The SSH public key auth method goes like this:

1\. Client "I want to do SSH public key auth. I can prove I know the
corresponding private key for key X" 2\. Server (typically checks
authorized_keys file to decide) may say "OK, yes, prove that" 3\. Client signs
per session data with key to prove possession [it may use the proxy technology
to have this done by a different client].

But a FIDO2 / CTAP key needs things to go the other way around

1\. Client "I want to try FIDO2" 2\. Server "OK, here is a Cookie. Can you
prove you know the associated private key?" 3\. Client uses CTAP protocol to
verify that the Yubikey recognises this cookie and gets back a proof, sends it
to server.

In the current world SSH clients know which keys they know, so they can begin
by telling the server, but in the FIDO world the Security Key is deliberately
too dumb to even know this, it has to be prompted with a cookie.

This is because of a correlation attack [edit: maybe that's the wrong word?
The attack is a bad guy figures out who you are based on seeing you connect
with this key in many places], which was not considered a big threat for SSH
but is clearly a problem on the Web.
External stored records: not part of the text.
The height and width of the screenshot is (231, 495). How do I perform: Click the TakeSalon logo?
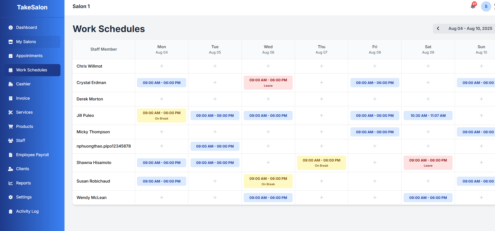pyautogui.click(x=32, y=8)
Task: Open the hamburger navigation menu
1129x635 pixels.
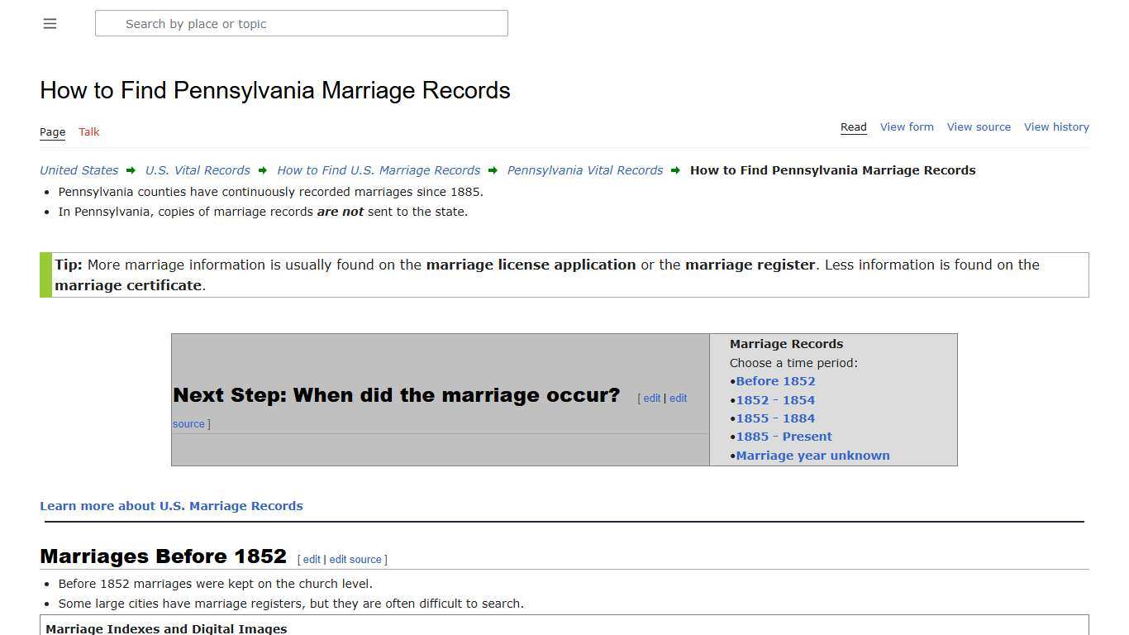Action: coord(50,23)
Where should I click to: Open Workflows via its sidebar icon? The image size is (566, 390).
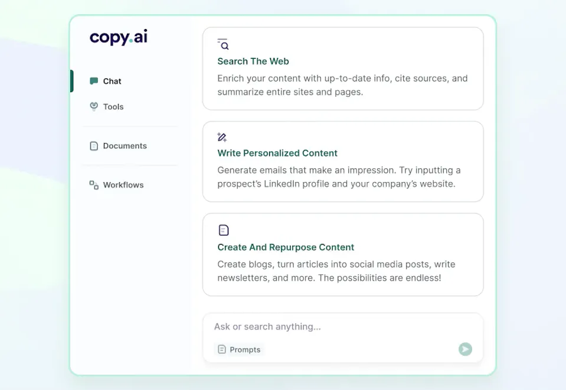tap(93, 184)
So FIDO SecurityKeys are engineered to
resist correlation by being so dumb that even they don't know if they know
your Facebook keys, until Facebook says "Hi, do you know the keys that go with
this cookie?" when you try to log in as you.

You can somewhat defend against correlation attack in SSH if it worries you by
the way, by explicitly configuring a particular public key for each connection
and forbidding the client from trying other keys (which it will by default)
using IdentitiesOnly and IdentityFile in OpenSSH.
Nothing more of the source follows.